La Liga
Kylian Mbappé ha pasado de fichaje llamado a gobernar el Bernabéu a convertirse en el gran foco de debate interno. El cierre de temporada deja heridas, gestos discutidos y una sensación incómoda: el vestuario no funciona alrededor de una estrella única.
En el Real Madrid, cada ausencia, cada viaje y cada silencio pesan más en el tramo decisivo. Y ahí aparece Vinicius, todavía dolido por los silbidos, las críticas constantes y la sospecha que acompaña cada partido.
Kylian Mbappé pierde autoridad en el Real Madrid
Kylian Mbappé llegó para marcar una época, pero su primer gran examen emocional no ha ofrecido la imagen esperada. En el club molesta que el francés no haya transmitido ese compromiso feroz que siempre se exige a los líderes.
Las críticas han crecido por su gestión de los últimos días, con informaciones que hablan de distancia con parte del grupo. No se le discute el talento. Se le discute la sensación de ir por libre cuando el equipo necesitaba unidad.
El Mundial aparece en el horizonte y algunos interpretan que Kylian Mbappé mira más a Francia que al presente blanco. Ese matiz puede convertirse en un problema enorme para Florentino Pérez.
Vinicius se rebela ante las críticas y mira su futuro
Mientras tanto, Vinicius atraviesa una temporada emocionalmente agotadora. El brasileño sigue respondiendo, pero no se siente plenamente protegido. Su doblete reciente recordó que continúa siendo diferencial, capaz de romper partidos incluso cuando el ambiente no acompaña.
Sin embargo, en su entorno crece la idea de que el desgaste empieza a ser demasiado alto para seguir sin garantías. El extremo quiere demostrar que puede ser el mejor jugador del mundo. Incluso por encima de Kylian Mbappé, con quien comparte foco.
La convivencia deportiva entre ambos no es sencilla. Dos egos competitivos, dos estrellas globales y una misma zona emocional dentro del ataque. En Laliga, Vinicius ha sido decisivo muchas noches, pero también ha vivido episodios de tensión con rivales, árbitros y gradas.

El pulso silencioso entre Vinicius y Mbappé
El debate ya no es solo futbolístico. También es jerárquico. ¿Quién manda realmente en el ataque del Real Madrid?. Kylian Mbappé tiene nombre, impacto comercial y una carrera descomunal, pero Vinicius posee historia reciente, títulos y peso en el vestuario.
Esa diferencia importa. El brasileño se siente legitimado por lo que ya ha dado al club en noches grandes de Champions. Por eso su renovación, que parecía cuestión de tiempo, empieza a tener más aristas de las previstas por la dirección deportiva.

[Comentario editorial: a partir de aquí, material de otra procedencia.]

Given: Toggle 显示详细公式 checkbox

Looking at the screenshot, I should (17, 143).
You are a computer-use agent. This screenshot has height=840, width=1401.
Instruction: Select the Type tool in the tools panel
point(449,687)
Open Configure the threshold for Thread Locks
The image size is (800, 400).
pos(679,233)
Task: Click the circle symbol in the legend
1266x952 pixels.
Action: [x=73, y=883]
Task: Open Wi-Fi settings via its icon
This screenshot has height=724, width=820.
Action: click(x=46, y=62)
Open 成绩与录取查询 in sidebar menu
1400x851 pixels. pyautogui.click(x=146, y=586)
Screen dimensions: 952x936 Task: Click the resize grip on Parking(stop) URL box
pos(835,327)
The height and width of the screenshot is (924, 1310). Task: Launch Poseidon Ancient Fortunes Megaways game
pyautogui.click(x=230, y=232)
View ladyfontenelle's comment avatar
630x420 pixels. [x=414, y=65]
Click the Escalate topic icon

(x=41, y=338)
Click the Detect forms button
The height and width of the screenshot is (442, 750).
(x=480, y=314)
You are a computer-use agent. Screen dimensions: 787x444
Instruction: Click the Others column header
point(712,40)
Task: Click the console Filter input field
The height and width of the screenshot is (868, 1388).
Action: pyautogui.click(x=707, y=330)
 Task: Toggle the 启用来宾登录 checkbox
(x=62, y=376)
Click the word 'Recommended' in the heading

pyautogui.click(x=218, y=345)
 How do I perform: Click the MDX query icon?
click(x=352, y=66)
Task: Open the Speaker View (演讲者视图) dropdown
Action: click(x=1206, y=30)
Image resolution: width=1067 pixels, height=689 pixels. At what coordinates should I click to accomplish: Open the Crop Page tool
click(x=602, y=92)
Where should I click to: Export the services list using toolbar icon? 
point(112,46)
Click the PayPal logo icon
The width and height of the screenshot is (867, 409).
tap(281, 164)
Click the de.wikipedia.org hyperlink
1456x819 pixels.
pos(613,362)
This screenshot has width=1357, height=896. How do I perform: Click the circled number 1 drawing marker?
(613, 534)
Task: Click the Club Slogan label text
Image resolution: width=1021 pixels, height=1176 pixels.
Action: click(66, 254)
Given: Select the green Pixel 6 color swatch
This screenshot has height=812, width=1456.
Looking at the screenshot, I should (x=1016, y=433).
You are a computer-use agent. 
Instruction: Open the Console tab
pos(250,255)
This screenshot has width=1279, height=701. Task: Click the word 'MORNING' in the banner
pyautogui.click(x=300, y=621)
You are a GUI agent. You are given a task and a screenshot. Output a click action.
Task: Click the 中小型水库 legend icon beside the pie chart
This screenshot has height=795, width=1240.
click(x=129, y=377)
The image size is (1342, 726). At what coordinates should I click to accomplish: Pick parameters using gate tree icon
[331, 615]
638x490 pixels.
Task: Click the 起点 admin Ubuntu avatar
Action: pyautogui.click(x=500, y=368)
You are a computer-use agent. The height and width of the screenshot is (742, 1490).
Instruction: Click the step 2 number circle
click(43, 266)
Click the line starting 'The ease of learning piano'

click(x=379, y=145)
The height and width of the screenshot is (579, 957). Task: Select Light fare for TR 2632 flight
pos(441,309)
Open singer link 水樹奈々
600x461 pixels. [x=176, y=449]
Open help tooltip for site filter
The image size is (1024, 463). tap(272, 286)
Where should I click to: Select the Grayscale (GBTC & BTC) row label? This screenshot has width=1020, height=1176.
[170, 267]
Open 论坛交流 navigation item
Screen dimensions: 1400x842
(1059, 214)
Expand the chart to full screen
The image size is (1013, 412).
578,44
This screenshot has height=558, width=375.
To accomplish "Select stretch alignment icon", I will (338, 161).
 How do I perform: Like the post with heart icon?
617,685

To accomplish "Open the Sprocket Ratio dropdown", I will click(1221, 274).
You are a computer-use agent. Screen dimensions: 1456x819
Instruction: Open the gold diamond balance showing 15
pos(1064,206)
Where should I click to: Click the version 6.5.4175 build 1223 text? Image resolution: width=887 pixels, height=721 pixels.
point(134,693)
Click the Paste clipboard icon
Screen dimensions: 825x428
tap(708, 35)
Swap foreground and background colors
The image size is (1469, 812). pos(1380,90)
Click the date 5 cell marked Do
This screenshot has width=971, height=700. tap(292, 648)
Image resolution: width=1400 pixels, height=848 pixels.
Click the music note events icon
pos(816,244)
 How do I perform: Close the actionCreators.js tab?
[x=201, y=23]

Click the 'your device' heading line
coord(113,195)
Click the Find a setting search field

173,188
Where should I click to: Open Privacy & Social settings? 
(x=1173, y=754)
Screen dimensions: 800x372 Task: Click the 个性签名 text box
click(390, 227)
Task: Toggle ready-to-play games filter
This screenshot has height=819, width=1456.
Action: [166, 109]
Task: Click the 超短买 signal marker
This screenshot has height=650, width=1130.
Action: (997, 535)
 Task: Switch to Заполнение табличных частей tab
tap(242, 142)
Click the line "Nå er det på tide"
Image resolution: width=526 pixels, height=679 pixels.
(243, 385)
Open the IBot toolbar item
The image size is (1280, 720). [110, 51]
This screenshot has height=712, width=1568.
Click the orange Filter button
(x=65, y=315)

Si no percibe respaldo total, Vinicius podría escuchar ofertas. En Europa sobran clubes capaces de convertir una duda en operación histórica.
Florentino Pérez no descarta un golpe inesperado
Florentino Pérez observa el escenario con frialdad. En el Real Madrid nadie es intocable si el rendimiento o el equilibrio se resienten. Una megaoferta por Kylian Mbappé obligaría a estudiar todos los factores: dinero, vestuario, imagen y planificación deportiva.
Vender al francés sería una decisión sísmica, pero también una forma de recuperar autoridad si el proyecto gira sin control. La directiva sabe que Laliga exige regularidad y que Europa castiga cualquier fisura interna. El talento no basta sin compromiso.
El caso Vinicius también preocupa. Perder al brasileño por falta de cuidado institucional sería un golpe deportivo y simbólico enorme. El Real Madrid afronta una encrucijada inesperada: proteger a Vinicius, reconducir a Kylian Mbappé o asumir una venta impensable.
El próximo verano puede definir más que una plantilla. Puede decidir quién será la verdadera cara del proyecto blanco.